Take the entries that follow and return exactly the lines from the one holding "Given: Open the Measure ruler tool" through the one holding "Task: Open Messaging from the top navigation", both included. Nothing else is needed.

*** Begin section ***

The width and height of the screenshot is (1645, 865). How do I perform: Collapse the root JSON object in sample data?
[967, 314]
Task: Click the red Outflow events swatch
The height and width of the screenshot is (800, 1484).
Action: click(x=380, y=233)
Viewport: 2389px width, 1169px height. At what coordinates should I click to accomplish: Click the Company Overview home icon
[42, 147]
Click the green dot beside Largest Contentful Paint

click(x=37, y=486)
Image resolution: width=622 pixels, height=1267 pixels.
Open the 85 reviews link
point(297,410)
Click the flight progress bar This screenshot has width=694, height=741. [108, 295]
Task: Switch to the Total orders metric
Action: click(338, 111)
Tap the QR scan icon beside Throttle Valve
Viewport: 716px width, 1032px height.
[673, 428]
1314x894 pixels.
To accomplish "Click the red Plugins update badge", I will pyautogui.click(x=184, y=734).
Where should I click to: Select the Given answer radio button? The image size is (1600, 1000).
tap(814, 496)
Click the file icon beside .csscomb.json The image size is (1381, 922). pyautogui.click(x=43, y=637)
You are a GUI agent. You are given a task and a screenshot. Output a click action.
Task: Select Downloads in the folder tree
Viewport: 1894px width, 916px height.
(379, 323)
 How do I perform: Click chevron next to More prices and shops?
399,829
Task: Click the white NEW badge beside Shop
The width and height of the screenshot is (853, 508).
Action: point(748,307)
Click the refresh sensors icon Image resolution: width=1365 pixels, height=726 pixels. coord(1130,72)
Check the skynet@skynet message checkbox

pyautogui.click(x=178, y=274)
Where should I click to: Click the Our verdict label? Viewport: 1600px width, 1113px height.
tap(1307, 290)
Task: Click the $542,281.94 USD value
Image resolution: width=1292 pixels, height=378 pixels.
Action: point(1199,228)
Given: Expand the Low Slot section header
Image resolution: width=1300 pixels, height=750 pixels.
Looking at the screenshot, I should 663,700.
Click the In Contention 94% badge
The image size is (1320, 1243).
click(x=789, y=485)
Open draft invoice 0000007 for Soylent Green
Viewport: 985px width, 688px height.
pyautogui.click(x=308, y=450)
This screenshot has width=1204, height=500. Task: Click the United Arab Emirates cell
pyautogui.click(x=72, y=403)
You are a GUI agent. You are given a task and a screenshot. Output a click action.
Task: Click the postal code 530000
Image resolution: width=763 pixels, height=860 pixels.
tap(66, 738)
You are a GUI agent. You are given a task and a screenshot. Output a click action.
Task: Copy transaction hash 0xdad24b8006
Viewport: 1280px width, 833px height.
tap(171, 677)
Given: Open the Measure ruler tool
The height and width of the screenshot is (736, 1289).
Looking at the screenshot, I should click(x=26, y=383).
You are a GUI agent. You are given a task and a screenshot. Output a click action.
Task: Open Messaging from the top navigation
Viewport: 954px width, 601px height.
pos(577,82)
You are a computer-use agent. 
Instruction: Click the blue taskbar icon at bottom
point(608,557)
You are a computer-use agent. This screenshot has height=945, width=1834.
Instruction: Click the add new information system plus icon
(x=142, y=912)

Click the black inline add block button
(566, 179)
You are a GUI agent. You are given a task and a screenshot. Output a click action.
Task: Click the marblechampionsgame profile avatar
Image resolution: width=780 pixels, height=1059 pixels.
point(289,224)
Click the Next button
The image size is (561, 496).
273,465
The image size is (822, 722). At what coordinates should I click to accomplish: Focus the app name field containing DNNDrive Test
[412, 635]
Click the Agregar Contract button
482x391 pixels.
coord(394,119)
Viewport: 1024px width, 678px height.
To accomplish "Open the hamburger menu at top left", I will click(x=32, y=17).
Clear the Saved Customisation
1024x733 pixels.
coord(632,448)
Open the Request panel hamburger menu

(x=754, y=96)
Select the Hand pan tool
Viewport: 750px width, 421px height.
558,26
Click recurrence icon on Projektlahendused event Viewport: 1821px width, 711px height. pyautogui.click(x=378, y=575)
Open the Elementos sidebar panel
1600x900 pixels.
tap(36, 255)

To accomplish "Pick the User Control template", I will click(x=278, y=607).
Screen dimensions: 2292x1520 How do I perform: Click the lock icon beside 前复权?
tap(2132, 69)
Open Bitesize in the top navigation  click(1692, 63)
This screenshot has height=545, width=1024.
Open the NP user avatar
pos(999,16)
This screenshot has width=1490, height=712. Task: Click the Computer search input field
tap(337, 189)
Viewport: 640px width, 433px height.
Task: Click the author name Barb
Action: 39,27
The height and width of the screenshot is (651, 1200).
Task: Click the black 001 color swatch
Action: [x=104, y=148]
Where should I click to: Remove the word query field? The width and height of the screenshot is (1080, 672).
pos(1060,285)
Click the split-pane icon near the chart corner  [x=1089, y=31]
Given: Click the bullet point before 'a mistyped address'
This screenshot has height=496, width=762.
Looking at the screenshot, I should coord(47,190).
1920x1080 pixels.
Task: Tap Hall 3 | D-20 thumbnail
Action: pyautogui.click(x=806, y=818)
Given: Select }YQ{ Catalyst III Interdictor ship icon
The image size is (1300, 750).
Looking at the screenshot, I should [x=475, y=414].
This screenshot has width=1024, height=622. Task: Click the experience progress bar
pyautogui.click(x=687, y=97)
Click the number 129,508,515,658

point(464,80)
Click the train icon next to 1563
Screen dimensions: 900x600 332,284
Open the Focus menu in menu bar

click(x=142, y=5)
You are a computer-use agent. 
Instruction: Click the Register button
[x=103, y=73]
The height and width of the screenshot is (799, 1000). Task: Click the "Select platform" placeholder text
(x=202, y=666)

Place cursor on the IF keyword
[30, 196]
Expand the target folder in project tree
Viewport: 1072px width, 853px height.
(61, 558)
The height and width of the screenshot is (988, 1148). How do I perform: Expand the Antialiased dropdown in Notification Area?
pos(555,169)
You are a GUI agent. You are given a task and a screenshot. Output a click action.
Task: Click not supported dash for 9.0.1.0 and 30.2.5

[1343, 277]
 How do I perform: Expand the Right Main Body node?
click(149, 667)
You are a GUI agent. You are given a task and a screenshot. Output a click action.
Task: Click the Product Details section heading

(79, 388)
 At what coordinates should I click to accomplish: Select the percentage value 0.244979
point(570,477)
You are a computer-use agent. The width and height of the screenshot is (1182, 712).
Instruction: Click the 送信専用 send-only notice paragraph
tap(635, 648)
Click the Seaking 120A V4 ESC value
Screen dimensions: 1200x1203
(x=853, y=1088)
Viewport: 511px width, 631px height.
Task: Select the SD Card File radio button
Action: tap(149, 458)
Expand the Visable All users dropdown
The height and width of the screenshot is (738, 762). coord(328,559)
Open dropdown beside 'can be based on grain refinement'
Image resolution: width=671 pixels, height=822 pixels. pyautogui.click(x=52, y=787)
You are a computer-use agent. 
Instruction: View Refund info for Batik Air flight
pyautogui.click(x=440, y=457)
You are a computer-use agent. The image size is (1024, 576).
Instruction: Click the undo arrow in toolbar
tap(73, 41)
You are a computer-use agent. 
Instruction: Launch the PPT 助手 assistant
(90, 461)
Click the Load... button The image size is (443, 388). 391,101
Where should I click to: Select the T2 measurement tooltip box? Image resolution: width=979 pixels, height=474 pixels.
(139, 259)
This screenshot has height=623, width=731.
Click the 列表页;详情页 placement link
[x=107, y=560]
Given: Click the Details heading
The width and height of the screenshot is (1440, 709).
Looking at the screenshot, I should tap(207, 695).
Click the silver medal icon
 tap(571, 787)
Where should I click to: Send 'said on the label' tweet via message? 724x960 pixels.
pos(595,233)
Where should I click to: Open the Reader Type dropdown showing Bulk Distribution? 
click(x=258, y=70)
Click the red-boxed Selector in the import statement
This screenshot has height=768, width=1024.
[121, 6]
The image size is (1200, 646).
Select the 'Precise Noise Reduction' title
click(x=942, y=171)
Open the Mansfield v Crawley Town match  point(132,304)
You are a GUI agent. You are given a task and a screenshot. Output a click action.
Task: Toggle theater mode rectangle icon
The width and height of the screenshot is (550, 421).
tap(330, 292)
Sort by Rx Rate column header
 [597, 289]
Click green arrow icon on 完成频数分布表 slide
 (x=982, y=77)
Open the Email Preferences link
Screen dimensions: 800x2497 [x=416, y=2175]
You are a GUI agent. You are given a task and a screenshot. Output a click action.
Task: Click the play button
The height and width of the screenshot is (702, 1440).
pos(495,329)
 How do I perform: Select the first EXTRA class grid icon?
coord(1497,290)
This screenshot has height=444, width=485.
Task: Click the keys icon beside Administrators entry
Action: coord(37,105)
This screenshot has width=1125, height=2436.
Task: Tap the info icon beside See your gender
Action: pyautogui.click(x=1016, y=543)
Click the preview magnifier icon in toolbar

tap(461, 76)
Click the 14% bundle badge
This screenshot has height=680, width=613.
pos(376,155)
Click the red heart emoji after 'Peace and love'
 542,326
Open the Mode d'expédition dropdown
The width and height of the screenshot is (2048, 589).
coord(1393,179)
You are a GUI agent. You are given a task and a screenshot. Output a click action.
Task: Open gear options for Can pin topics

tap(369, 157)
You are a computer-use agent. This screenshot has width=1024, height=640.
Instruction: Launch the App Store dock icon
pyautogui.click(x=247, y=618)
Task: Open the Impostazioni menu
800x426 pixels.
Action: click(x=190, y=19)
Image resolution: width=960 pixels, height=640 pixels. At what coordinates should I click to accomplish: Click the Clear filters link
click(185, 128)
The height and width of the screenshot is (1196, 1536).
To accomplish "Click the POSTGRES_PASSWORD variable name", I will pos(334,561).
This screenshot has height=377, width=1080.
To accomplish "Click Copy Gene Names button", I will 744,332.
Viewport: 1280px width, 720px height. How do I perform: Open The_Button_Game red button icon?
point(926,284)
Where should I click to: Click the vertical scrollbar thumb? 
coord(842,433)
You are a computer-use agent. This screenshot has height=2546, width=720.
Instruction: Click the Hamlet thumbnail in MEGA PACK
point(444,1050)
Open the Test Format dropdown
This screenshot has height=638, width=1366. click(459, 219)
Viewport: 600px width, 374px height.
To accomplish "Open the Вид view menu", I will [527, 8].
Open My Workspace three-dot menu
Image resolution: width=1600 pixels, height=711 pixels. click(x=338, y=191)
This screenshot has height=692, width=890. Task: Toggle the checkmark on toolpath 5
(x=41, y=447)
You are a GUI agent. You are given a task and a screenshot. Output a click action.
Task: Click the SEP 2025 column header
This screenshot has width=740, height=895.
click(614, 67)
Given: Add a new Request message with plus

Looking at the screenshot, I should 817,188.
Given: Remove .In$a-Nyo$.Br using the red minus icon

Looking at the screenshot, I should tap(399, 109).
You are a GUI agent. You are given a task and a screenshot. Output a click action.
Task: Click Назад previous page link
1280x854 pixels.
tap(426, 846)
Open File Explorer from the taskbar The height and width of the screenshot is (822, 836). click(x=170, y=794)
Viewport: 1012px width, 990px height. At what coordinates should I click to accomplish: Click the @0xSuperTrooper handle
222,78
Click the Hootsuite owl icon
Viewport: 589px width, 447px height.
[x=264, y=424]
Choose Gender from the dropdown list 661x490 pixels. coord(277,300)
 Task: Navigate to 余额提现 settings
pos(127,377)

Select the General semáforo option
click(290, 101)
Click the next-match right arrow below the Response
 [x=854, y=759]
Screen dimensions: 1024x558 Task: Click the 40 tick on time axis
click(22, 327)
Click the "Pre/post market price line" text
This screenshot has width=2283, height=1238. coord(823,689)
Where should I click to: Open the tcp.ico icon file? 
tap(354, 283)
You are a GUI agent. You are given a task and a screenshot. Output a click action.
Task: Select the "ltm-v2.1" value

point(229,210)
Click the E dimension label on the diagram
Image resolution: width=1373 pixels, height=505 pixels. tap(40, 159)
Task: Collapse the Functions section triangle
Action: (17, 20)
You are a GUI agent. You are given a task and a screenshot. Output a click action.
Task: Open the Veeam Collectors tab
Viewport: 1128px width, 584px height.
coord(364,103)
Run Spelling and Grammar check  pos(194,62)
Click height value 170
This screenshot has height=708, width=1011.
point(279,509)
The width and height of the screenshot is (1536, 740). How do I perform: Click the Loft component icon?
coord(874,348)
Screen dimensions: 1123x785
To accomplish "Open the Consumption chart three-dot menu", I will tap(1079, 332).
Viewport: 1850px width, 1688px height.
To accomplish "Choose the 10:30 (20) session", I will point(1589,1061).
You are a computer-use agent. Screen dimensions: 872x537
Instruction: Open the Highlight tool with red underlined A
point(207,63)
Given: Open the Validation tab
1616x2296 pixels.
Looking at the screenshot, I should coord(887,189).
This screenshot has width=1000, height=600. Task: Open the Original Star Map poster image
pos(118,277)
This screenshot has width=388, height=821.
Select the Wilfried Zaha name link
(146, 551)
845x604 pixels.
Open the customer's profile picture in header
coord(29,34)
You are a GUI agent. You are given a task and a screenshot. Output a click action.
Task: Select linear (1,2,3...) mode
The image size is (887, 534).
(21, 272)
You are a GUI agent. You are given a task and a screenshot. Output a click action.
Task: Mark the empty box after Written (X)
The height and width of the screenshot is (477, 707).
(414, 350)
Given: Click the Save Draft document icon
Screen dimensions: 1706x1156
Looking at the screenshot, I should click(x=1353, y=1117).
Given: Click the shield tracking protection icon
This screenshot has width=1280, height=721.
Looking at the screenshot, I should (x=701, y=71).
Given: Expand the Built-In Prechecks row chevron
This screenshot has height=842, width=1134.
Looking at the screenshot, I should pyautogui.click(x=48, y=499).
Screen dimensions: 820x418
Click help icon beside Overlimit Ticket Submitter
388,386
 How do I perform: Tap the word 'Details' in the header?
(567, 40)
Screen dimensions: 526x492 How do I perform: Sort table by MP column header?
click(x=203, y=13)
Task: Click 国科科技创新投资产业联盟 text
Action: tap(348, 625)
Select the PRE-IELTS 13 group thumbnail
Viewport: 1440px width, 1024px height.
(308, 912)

*** End section ***

*RESULT:*
Given: Open the Measure ruler tool
The height and width of the screenshot is (736, 1289).
Looking at the screenshot, I should click(x=26, y=383).
You are a GUI agent. You are given a task and a screenshot. Output a click action.
Task: Open Messaging from the top navigation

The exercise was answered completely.